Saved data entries
>>

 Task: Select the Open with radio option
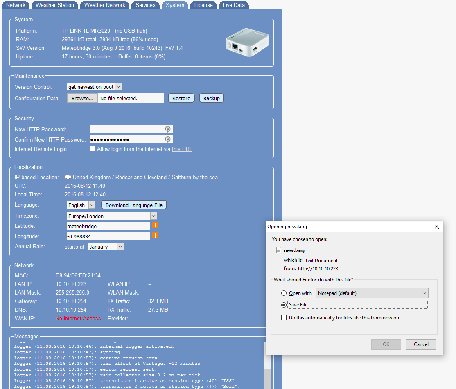[x=284, y=293]
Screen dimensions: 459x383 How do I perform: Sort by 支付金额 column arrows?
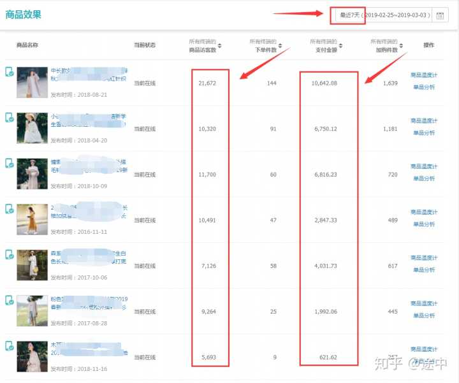(341, 46)
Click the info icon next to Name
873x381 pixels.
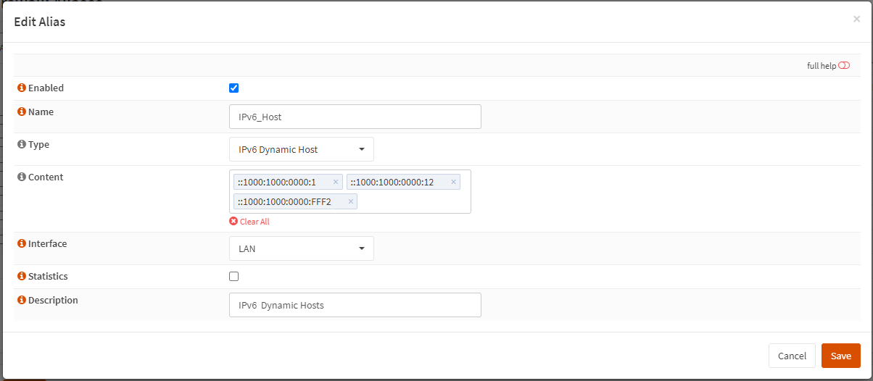pos(22,112)
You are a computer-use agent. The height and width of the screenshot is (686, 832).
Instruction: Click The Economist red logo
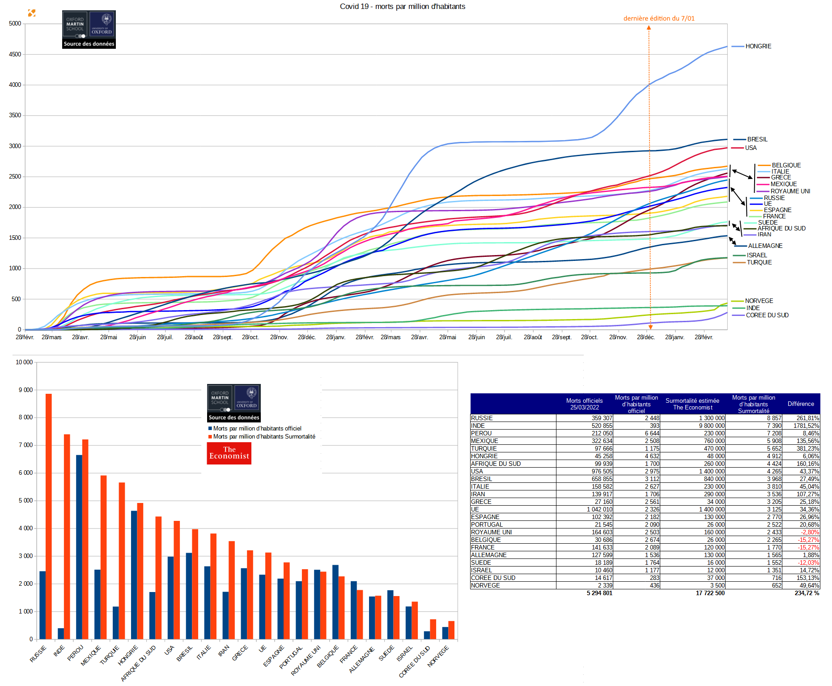coord(229,453)
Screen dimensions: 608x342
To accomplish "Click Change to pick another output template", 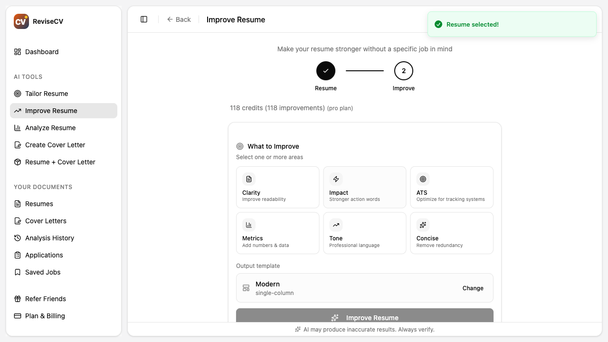I will point(473,288).
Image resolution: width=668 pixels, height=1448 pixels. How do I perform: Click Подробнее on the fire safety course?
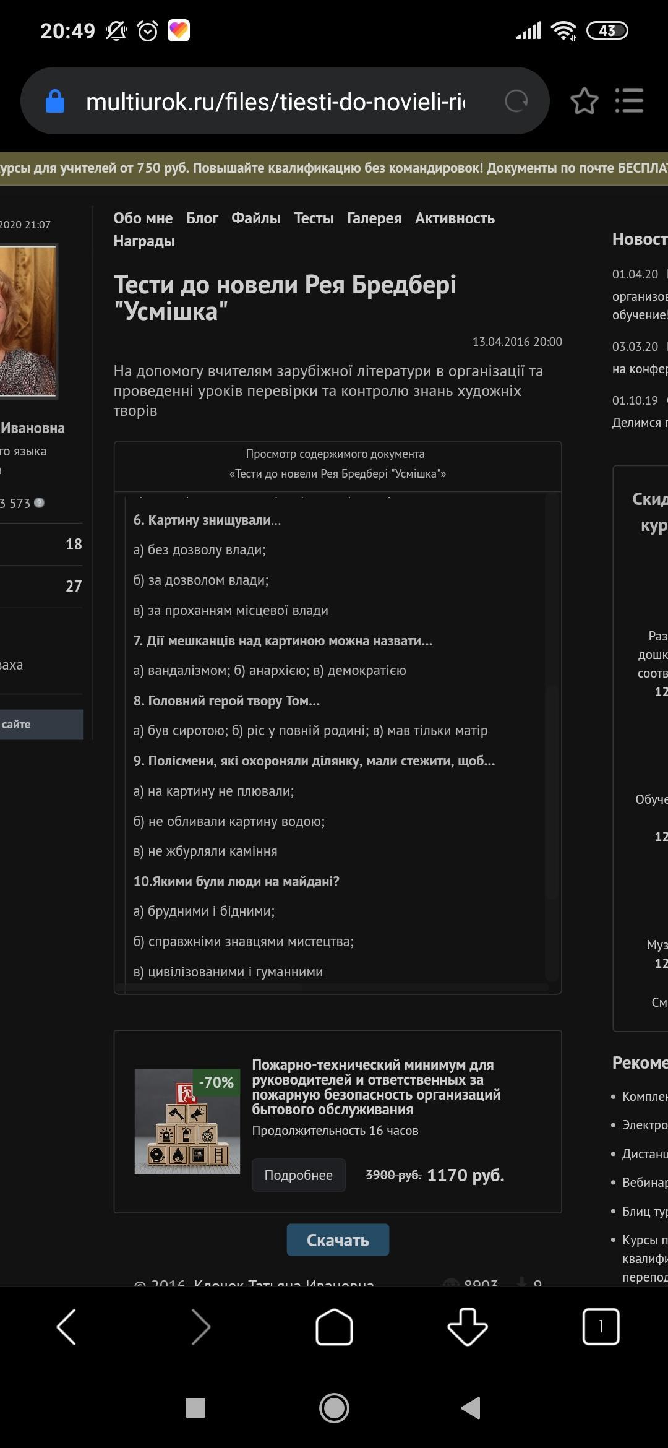[298, 1175]
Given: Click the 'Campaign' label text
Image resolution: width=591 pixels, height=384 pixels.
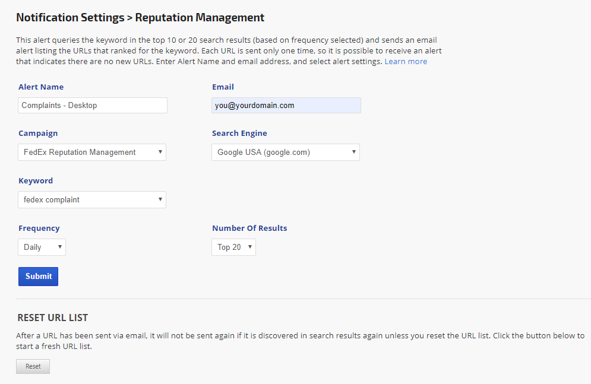Looking at the screenshot, I should pos(38,134).
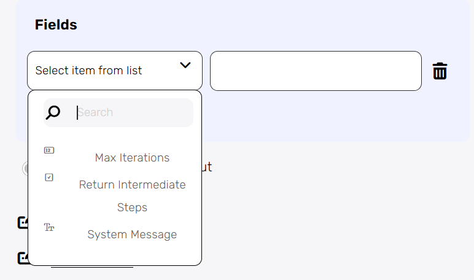The image size is (474, 280).
Task: Focus the Search box in the dropdown
Action: click(132, 112)
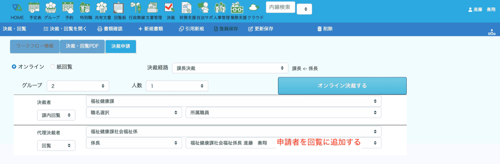Expand the 決裁経路 課長決裁 dropdown
This screenshot has width=500, height=164.
click(230, 68)
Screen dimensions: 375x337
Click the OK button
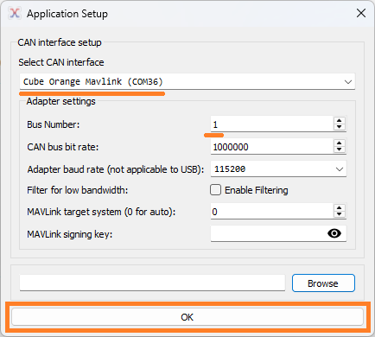[x=188, y=317]

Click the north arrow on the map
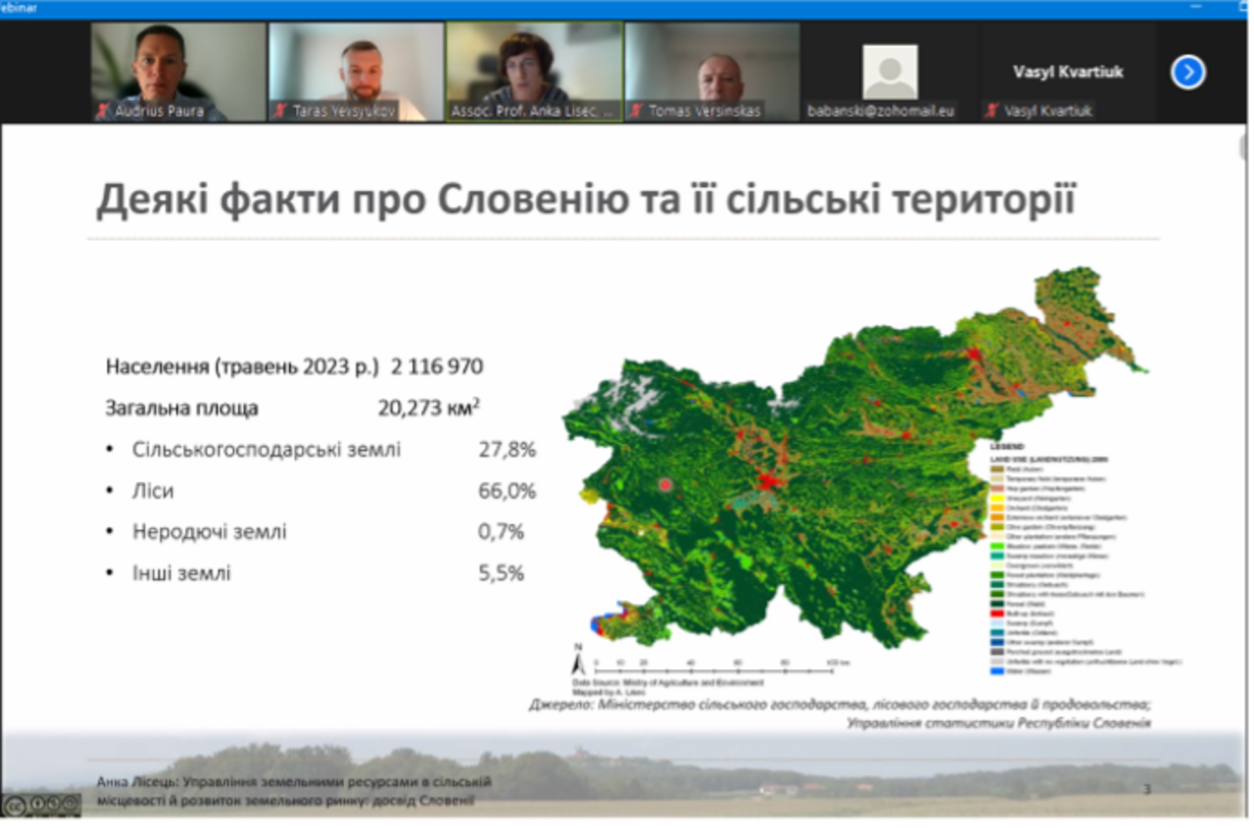coord(578,658)
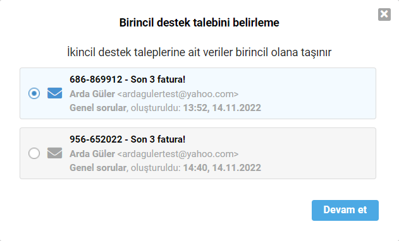Click the Devam et button
The width and height of the screenshot is (399, 241).
point(345,210)
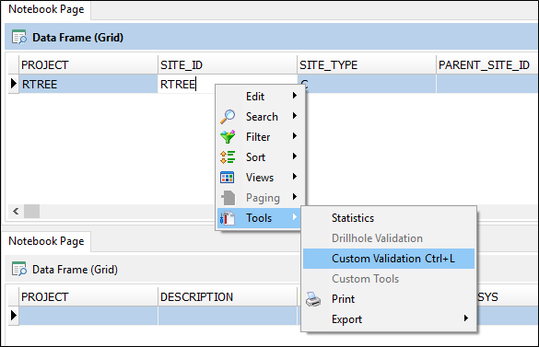539x347 pixels.
Task: Click the Paging document icon
Action: coord(228,198)
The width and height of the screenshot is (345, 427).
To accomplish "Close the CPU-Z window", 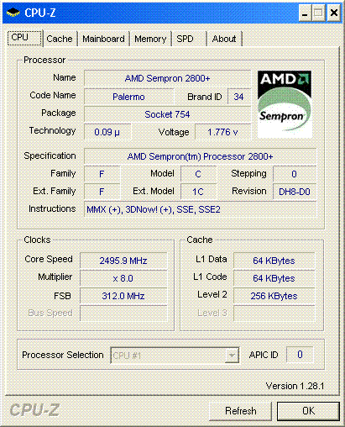I will (333, 13).
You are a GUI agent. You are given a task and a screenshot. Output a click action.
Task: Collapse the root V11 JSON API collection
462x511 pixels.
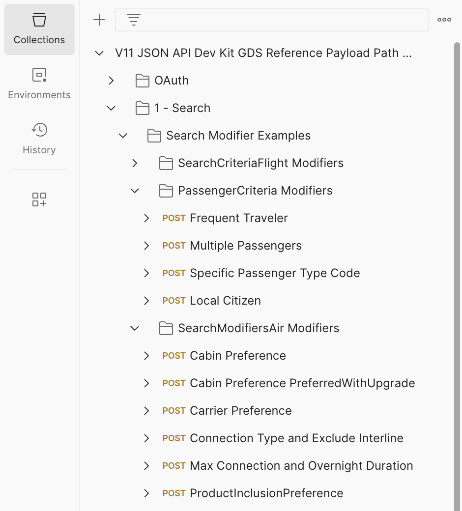tap(99, 53)
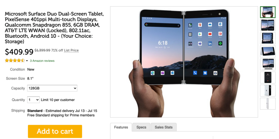
Task: Switch to the Specs tab
Action: coord(141,127)
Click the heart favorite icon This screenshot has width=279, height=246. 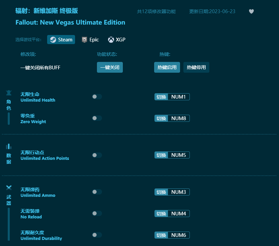251,11
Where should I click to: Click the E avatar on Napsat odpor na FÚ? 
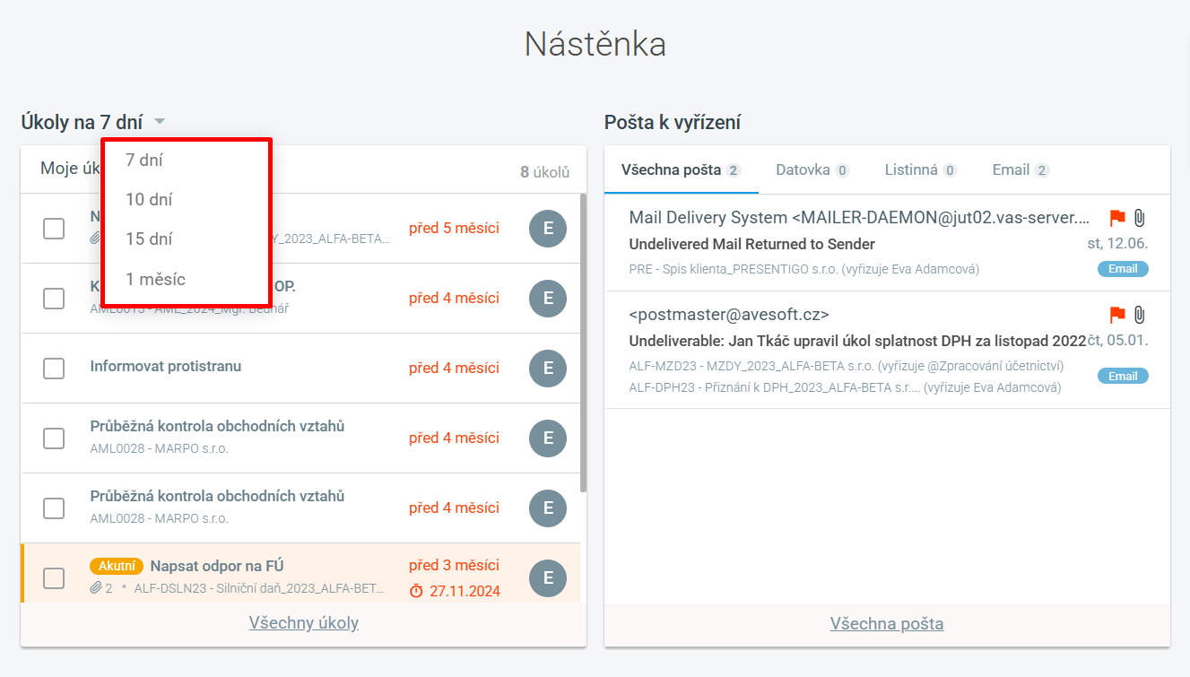pyautogui.click(x=548, y=577)
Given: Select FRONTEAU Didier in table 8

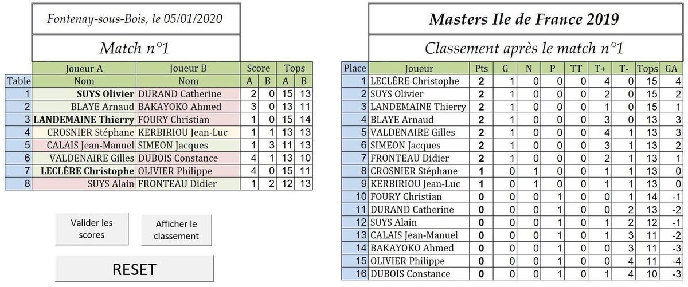Looking at the screenshot, I should tap(187, 184).
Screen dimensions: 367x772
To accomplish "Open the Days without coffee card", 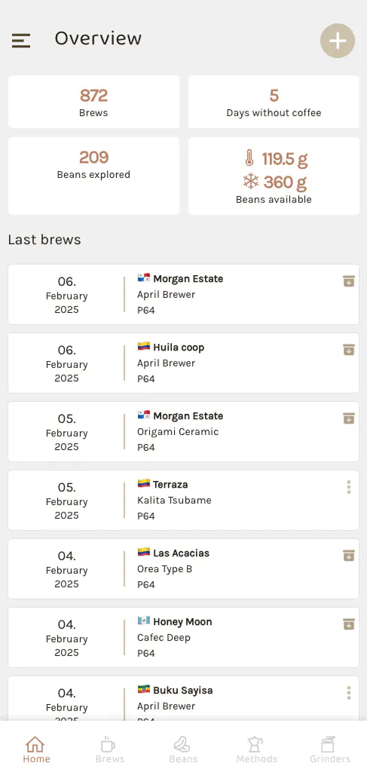I will pyautogui.click(x=274, y=102).
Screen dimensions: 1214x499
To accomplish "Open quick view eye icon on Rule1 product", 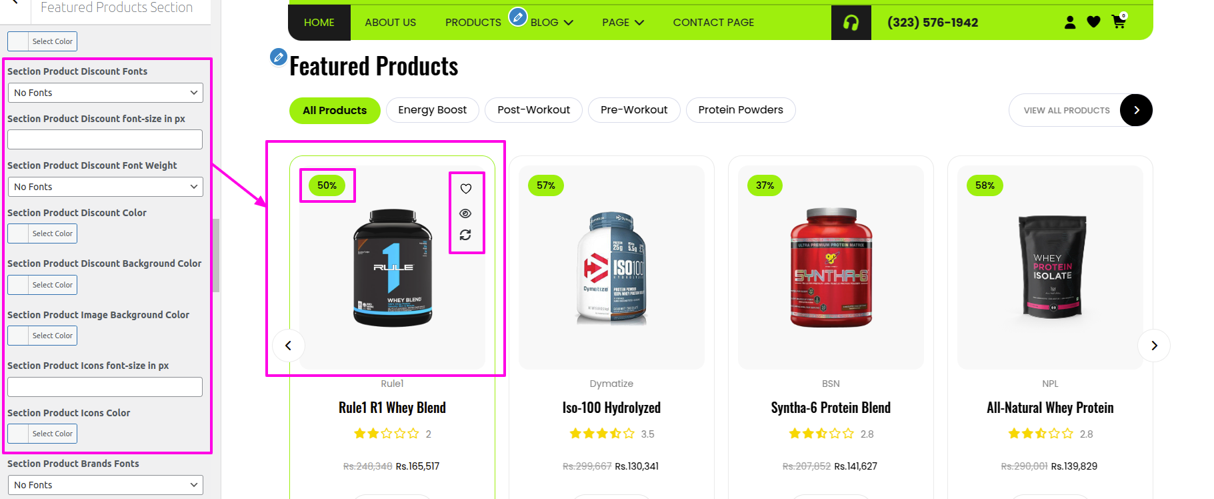I will tap(465, 213).
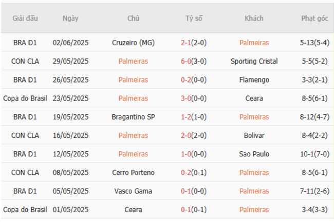The height and width of the screenshot is (222, 334).
Task: Select the 02/06/2025 date cell
Action: coord(70,43)
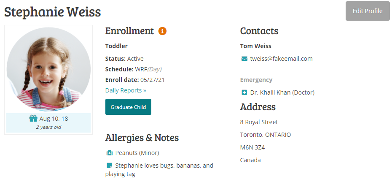Click the Allergies & Notes heading
The image size is (392, 182).
tap(142, 138)
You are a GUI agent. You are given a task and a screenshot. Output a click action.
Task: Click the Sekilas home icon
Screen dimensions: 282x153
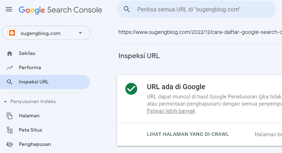[x=10, y=53]
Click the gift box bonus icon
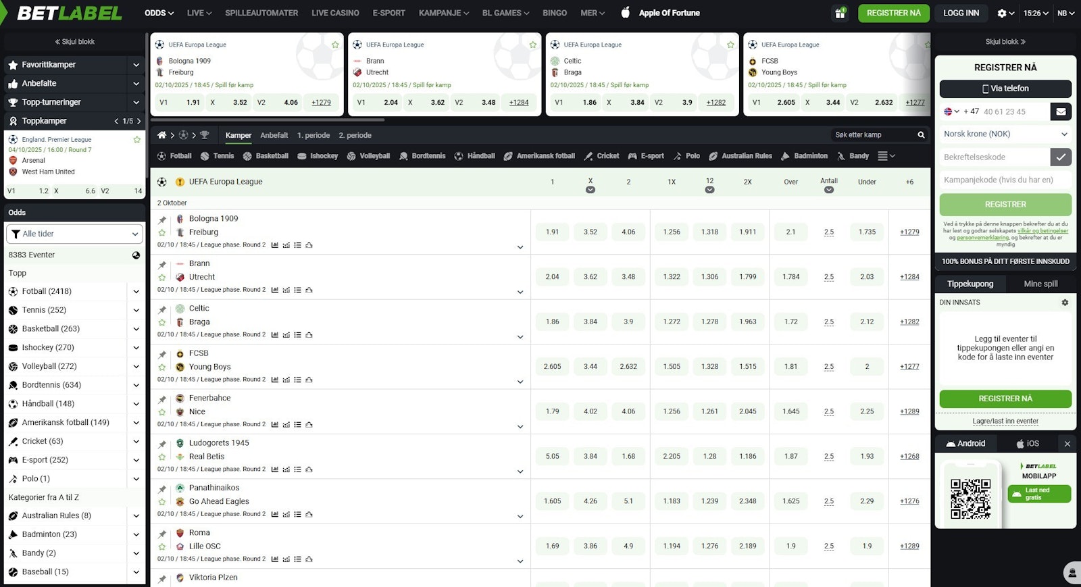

<<

> PROBLEM TO WORK ON
Copy exactly the lines from the line containing "Task: Click the Sekilas home icon" through the last line of the records, both included, and omit every picture.

> SOLUTION BELOW
Task: Click the Sekilas home icon
Screen dimensions: 282x153
[x=10, y=53]
Click the gift box bonus icon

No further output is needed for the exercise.